Stored items:
== Segment start ==
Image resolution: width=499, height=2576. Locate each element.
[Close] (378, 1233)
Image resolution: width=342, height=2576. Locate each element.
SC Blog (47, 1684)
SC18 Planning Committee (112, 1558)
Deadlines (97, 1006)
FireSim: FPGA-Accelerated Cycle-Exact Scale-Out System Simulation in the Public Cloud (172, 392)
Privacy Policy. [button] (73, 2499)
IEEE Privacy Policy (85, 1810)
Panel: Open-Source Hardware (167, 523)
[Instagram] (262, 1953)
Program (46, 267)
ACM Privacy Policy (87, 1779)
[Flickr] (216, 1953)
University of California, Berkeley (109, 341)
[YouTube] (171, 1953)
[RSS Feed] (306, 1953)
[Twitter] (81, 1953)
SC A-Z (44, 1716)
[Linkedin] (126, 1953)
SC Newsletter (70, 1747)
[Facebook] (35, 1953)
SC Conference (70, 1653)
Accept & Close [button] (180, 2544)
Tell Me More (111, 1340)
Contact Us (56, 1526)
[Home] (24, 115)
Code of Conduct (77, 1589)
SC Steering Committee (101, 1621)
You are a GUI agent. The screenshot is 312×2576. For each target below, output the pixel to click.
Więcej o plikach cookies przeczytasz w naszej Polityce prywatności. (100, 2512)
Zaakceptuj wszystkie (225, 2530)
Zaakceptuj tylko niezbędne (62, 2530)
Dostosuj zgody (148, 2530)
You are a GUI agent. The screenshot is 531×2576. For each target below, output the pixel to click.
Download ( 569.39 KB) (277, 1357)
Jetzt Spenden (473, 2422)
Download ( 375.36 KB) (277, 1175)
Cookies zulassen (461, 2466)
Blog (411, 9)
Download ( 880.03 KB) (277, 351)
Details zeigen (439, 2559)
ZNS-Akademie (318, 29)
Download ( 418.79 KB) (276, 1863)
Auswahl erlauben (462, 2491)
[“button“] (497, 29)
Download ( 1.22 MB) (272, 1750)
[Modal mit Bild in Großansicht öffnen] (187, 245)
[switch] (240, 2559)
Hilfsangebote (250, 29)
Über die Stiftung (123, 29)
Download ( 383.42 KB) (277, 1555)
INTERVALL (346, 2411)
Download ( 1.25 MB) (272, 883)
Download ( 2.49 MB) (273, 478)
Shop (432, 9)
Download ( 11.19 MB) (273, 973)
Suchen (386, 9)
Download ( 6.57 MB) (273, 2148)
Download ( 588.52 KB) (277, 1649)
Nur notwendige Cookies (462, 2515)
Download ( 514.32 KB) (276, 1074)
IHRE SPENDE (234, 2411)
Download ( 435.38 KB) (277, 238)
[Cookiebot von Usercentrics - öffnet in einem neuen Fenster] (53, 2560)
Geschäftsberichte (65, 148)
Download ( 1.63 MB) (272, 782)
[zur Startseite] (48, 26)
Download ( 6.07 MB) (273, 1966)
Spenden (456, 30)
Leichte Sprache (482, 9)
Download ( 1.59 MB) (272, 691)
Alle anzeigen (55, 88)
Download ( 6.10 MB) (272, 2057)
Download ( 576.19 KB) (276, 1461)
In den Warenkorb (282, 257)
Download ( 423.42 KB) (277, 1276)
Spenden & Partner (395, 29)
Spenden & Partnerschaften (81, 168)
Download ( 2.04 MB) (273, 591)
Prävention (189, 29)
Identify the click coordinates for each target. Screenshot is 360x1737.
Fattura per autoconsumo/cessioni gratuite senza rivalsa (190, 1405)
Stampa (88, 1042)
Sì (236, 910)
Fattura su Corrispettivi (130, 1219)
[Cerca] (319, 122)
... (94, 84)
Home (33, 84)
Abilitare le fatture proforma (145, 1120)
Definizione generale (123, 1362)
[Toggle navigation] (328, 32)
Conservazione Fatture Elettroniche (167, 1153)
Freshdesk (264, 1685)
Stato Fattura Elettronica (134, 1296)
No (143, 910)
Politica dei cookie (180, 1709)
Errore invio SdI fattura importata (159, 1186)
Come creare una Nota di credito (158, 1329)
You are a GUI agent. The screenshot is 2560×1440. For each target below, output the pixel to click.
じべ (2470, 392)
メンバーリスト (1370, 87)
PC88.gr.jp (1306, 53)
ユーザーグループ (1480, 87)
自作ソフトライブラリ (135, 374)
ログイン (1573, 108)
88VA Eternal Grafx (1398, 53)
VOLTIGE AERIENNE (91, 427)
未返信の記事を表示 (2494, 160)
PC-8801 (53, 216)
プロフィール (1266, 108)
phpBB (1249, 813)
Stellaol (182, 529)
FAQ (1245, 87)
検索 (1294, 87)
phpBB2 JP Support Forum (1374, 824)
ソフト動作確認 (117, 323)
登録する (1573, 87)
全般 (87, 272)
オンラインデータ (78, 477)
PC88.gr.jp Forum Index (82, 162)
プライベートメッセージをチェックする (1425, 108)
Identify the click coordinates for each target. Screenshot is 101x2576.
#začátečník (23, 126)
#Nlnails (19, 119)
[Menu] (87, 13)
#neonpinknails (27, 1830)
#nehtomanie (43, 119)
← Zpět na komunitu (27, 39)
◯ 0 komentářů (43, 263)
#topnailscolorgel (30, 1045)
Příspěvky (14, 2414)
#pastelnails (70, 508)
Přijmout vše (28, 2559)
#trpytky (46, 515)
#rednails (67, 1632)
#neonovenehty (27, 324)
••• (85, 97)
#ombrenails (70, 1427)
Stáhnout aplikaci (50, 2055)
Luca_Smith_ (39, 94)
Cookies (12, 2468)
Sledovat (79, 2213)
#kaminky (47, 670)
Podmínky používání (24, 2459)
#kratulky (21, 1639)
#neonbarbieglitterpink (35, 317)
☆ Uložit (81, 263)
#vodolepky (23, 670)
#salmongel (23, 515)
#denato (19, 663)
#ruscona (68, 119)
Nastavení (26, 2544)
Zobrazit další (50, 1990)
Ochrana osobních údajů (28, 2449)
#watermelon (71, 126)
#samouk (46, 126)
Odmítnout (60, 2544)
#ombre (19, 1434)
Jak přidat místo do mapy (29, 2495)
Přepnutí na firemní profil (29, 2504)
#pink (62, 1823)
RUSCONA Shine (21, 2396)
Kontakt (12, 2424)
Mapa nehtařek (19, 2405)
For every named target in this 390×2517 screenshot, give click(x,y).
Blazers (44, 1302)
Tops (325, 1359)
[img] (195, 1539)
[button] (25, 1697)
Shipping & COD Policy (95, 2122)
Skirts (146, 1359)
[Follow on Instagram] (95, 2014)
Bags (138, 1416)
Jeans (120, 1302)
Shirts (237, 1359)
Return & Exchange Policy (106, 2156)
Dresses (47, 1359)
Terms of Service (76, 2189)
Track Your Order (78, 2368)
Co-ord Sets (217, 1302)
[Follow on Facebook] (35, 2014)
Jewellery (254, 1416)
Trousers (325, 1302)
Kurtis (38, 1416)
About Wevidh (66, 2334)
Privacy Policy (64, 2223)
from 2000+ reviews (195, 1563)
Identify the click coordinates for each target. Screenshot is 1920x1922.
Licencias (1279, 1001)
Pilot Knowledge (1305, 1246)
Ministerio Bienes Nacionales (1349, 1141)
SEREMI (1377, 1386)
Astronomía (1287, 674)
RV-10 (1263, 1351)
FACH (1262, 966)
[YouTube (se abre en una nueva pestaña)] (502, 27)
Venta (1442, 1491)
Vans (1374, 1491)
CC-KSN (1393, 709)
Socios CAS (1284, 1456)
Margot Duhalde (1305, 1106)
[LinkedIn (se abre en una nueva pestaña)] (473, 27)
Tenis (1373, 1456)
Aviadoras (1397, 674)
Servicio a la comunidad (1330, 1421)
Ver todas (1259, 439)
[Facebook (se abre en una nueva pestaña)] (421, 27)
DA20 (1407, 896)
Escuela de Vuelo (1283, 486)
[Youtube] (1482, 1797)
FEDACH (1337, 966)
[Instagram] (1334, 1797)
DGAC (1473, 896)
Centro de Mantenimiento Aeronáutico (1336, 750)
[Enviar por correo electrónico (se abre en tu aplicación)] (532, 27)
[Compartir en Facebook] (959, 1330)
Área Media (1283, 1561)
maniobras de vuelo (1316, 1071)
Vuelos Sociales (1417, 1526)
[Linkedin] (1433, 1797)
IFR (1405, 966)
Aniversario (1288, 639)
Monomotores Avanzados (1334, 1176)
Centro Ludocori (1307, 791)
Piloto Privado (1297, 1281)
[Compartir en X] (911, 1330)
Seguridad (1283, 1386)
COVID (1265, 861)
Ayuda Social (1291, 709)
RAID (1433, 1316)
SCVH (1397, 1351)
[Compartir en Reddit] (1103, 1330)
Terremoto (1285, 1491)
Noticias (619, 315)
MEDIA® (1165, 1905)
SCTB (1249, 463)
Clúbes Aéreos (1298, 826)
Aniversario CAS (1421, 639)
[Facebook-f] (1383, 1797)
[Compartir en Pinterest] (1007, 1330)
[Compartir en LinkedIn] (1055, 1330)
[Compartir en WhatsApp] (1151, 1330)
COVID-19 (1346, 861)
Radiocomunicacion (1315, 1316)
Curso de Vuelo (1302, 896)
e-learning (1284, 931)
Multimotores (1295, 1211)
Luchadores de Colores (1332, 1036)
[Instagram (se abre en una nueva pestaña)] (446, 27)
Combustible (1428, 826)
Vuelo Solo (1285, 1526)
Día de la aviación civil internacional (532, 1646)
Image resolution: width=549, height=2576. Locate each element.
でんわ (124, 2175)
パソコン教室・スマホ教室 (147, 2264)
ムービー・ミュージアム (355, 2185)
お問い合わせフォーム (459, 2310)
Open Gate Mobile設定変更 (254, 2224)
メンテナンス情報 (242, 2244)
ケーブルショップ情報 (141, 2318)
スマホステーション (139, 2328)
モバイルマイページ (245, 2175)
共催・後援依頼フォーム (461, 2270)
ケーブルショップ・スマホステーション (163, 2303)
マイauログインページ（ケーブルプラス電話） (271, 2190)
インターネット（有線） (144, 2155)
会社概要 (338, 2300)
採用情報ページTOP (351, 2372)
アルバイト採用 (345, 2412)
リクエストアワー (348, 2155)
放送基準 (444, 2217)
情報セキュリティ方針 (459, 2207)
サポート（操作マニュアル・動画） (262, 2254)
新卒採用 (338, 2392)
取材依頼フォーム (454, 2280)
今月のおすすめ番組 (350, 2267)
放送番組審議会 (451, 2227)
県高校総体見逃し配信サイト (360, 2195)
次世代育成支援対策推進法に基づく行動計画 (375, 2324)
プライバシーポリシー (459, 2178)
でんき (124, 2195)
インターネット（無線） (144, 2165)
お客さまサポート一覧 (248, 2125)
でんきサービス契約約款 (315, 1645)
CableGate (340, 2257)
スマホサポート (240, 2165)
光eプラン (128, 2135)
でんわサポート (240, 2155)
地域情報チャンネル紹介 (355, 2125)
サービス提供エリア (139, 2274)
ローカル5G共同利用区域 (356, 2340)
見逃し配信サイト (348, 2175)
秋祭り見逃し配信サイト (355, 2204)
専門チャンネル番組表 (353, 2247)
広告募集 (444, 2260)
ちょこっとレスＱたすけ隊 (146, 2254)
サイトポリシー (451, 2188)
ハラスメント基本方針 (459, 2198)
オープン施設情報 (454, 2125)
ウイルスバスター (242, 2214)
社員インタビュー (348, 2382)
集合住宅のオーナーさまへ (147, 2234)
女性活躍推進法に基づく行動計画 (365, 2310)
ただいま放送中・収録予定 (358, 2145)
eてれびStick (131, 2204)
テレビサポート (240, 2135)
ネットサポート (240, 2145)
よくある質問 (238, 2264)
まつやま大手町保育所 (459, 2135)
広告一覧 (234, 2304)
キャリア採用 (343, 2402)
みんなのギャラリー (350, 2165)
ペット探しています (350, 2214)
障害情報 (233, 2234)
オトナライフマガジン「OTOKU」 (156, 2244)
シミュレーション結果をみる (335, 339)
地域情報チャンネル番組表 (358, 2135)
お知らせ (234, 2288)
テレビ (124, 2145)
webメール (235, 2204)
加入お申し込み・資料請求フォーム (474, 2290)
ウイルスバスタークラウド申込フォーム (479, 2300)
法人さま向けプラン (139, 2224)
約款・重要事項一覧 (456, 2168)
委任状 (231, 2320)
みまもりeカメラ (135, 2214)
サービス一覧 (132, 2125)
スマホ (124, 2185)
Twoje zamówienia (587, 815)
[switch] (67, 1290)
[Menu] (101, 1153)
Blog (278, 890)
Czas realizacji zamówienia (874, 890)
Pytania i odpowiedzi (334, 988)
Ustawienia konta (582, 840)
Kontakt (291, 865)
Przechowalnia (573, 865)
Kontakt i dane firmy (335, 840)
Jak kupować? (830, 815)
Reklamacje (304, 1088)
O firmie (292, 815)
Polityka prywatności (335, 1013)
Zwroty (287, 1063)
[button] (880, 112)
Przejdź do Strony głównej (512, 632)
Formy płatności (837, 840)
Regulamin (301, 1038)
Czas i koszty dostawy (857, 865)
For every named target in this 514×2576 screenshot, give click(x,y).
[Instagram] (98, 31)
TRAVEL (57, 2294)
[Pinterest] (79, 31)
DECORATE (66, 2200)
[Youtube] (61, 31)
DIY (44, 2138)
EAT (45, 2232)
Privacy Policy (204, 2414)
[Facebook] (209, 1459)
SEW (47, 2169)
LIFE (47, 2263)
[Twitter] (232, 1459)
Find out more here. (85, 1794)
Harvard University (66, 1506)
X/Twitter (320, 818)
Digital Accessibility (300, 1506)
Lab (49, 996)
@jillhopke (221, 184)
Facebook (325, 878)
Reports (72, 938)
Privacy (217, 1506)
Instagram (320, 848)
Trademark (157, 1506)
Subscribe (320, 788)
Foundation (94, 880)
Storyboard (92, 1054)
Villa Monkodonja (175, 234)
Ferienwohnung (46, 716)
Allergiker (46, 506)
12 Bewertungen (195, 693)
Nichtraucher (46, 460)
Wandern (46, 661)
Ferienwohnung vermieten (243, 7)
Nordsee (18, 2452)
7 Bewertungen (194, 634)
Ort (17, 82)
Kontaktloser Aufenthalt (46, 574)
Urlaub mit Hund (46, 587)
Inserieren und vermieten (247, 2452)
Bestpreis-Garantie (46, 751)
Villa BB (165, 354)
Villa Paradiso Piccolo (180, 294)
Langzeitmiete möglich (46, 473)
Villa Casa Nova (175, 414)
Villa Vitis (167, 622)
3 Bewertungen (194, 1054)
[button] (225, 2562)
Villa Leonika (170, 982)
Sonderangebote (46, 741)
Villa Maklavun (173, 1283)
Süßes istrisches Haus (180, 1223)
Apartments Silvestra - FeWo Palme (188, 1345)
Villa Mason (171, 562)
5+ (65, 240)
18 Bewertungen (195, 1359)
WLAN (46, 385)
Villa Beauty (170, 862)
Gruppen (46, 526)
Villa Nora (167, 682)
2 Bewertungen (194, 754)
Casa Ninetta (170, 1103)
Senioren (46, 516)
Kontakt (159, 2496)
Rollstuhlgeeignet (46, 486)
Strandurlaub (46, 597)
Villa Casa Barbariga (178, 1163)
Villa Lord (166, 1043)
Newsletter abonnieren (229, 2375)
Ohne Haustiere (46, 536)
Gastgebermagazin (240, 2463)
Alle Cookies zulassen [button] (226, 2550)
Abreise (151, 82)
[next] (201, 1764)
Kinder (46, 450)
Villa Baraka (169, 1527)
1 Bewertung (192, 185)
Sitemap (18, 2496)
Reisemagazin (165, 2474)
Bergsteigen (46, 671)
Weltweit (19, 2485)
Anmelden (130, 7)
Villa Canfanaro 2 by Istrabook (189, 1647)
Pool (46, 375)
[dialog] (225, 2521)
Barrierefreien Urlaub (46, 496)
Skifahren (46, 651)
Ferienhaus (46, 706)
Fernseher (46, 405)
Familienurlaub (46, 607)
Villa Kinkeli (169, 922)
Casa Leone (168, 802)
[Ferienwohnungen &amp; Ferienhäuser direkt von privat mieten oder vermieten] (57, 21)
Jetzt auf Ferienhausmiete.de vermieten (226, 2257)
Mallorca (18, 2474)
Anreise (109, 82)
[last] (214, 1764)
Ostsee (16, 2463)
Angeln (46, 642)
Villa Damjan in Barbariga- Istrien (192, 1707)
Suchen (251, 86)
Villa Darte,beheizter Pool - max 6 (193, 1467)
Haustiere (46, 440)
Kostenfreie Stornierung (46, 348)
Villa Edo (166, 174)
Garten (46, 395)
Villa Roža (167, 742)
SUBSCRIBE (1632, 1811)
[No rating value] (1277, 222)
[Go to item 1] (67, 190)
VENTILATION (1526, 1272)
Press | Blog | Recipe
== Segment end ==
Task details:
Each line of the data that holds "Committee" should be copied.

Written response:
SC18 Planning Committee (112, 1558)
SC Steering Committee (101, 1621)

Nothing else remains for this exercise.